現在の「都会」といえば間違いなく一番に挙がるのが東京。そして江戸時代の「都会」は江戸でした。昔の江戸がそっくりそのまま東京になったと思っている方もいらっしゃる事でしょう。
しかし実は江戸と東京の範囲は異なっていました。
江戸とは
江戸というのはもともと、関ヶ原の戦いの10年前に、徳川家康が豊臣秀吉によって左遷された田舎でした。当時の都は京都、そして豊臣の本拠地大阪でしたからね。
それに引き換え江戸は人もまばらで、「こんなところに住むの嫌だぁー!」と家康でも逃げ出したくなるようなズブズブの湿地帯だったのだとか。そこを何十年もかけて埋め立て、インフラを整え、町を作って行ったのです。
江戸を大まかにみると、江戸城背面の台地の一帯である「山の手」、江戸城前面に広がる埋立地「下町」に分けられます。

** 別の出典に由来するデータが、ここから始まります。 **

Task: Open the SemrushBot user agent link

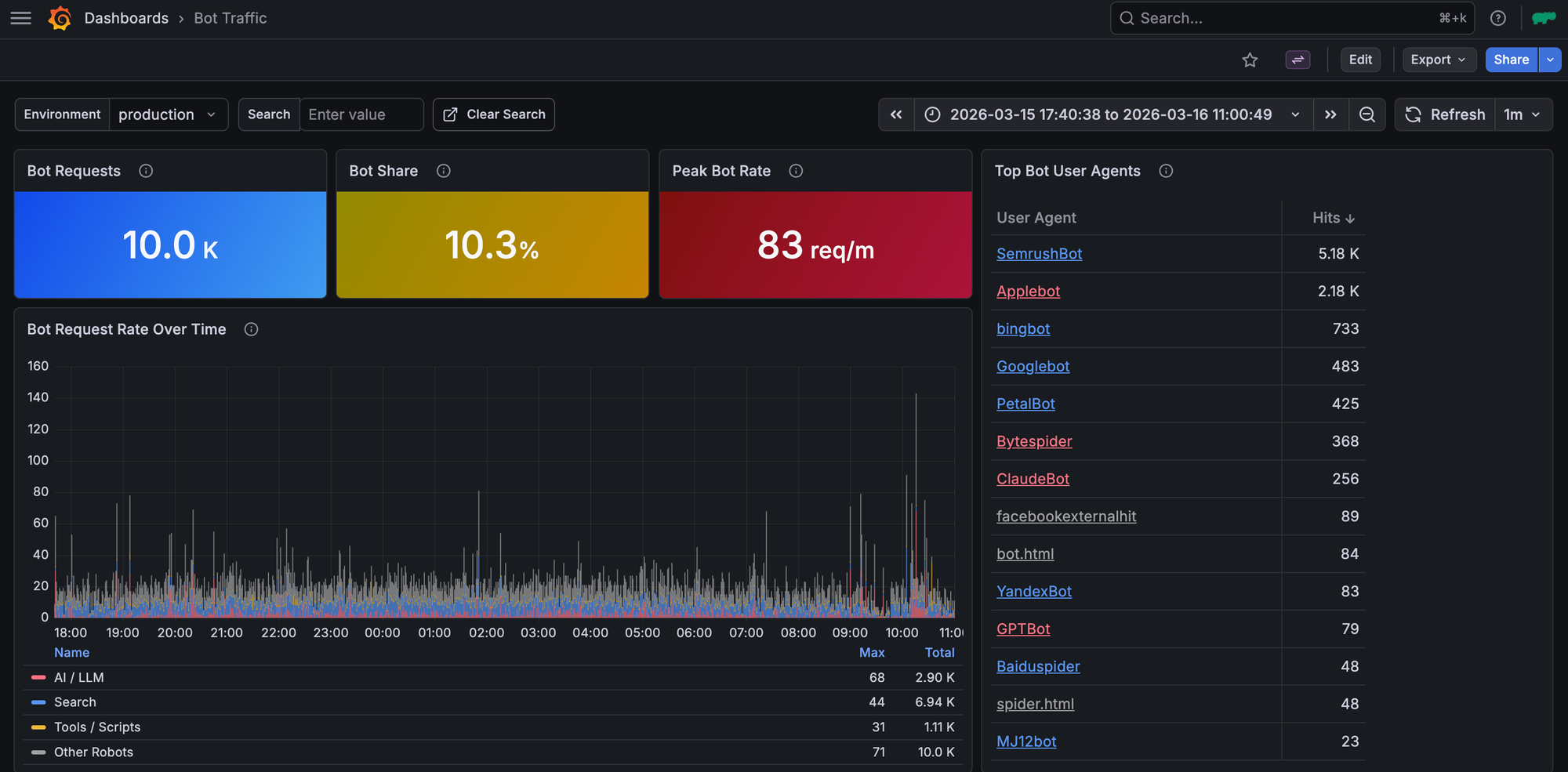Action: (x=1039, y=254)
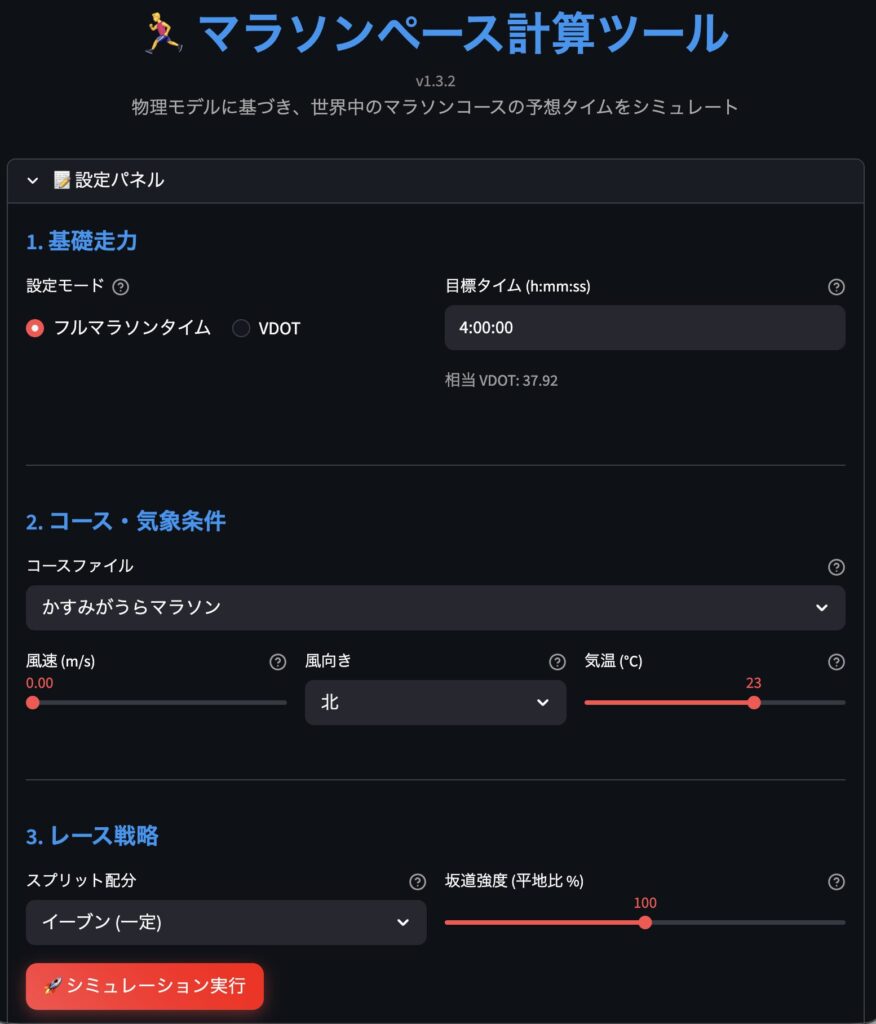Click the help icon next to 気温
Image resolution: width=876 pixels, height=1024 pixels.
click(837, 661)
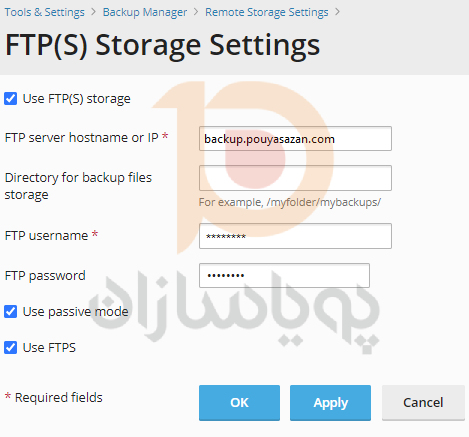Focus the FTP server hostname input field
Image resolution: width=469 pixels, height=437 pixels.
[295, 139]
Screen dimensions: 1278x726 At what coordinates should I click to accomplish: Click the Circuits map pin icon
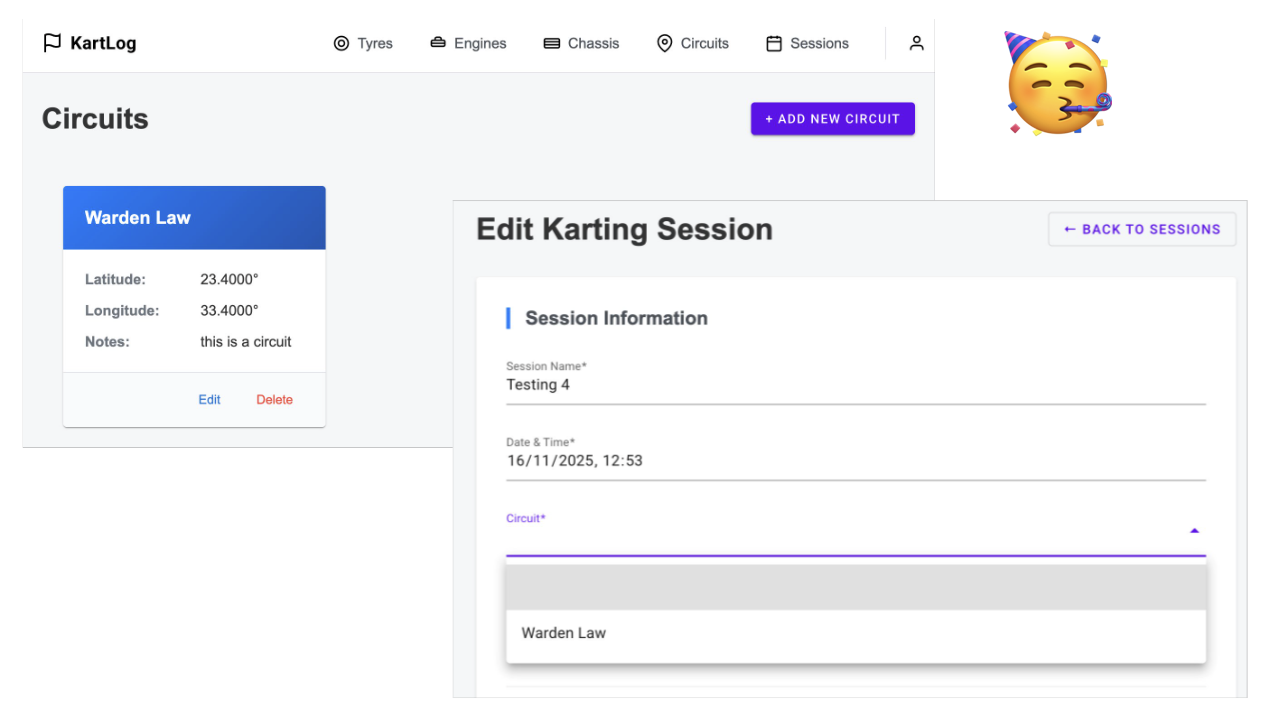pyautogui.click(x=664, y=43)
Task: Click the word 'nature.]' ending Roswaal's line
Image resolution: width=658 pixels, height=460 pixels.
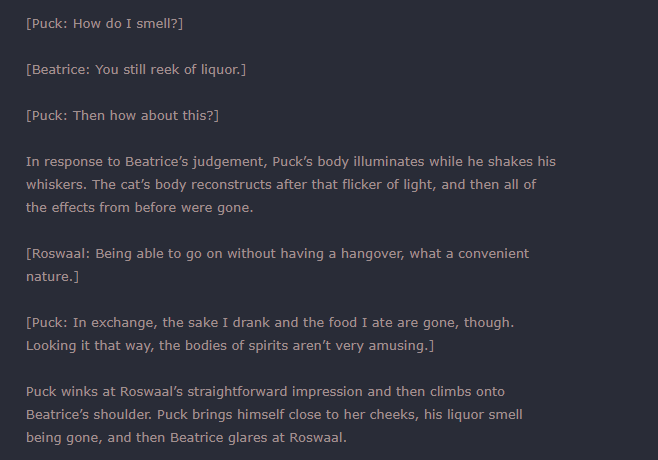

ではこの「江戸」とはいったいどこからどこまでをいうのでしょうか。
もともと狭かった江戸
江戸時代の初期、寛永年間(1624〜1645)の地図を確認すると、江戸の範囲は現在の千代田区の東半分、中央区、港区の増上寺あたりまで。もともと江戸は約2里(7.8km)四方でしかなく、狭かったのです。
したがって今この範囲に住んでいる方は、自分の住まいは元祖江戸だと胸を張って言えそうです。しかし250年の江戸時代の歴史の中で、どんどん江戸は広がってゆきます。